• **WHAT THIS EXERCISE ASKS**:
1. From the scikit-learn method summary, return the passage starting with "Scikit-learn is a" and going on through "for data analysis.".
2. According to the scikit-learn method summary, what does preprocessing.Binarizer do?

-- START TEXT PASSAGE --

Scikit-Learn Method Summary

Scikit-learn is a focal point for data science work with Python, so it pays to know which methods you need most. The following list gives you a brief overview of the most important methods used for data analysis.

  • feature_extraction.FeatureHasher

    Usage: Preparing your data

    Description: The hashing trick, allowing you to accommodate a large number of features in your dataset

  • preprocessing.Binarizer

    Usage: Preparing your data

    Description: Create binary variables (feature values to 0 or 1)

-- END TEXT PASSAGE --
-- START SUPPLIED DATA --

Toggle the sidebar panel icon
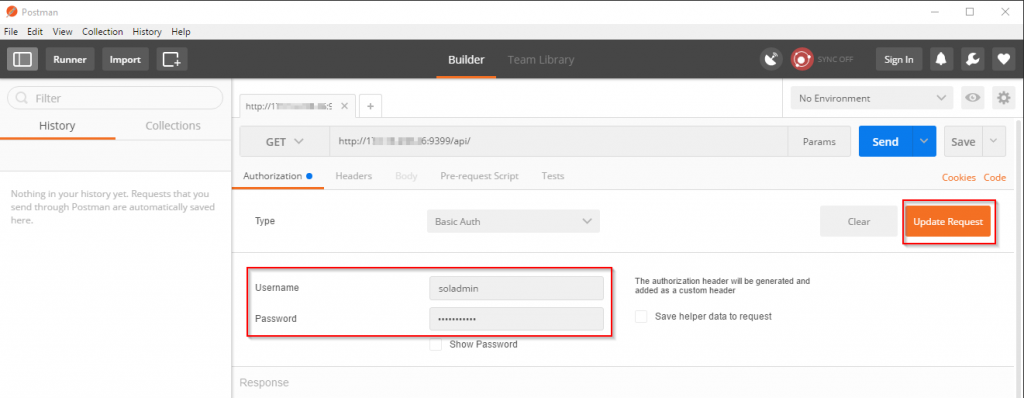 pyautogui.click(x=22, y=59)

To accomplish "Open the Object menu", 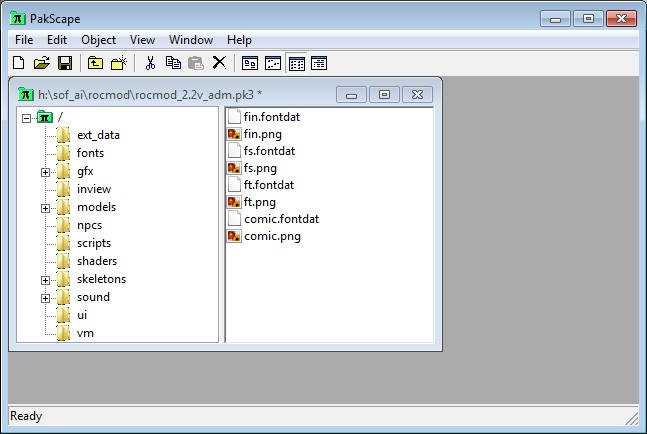I will pyautogui.click(x=98, y=40).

-- END SUPPLIED DATA --

• **SOLUTIONS PER TASK**:
1.
Scikit-learn is a focal point for data science work with Python, so it pays to know which methods you need most. The following list gives you a brief overview of the most important methods used for data analysis.

2. It creates binary variables, setting feature values to 0 or 1.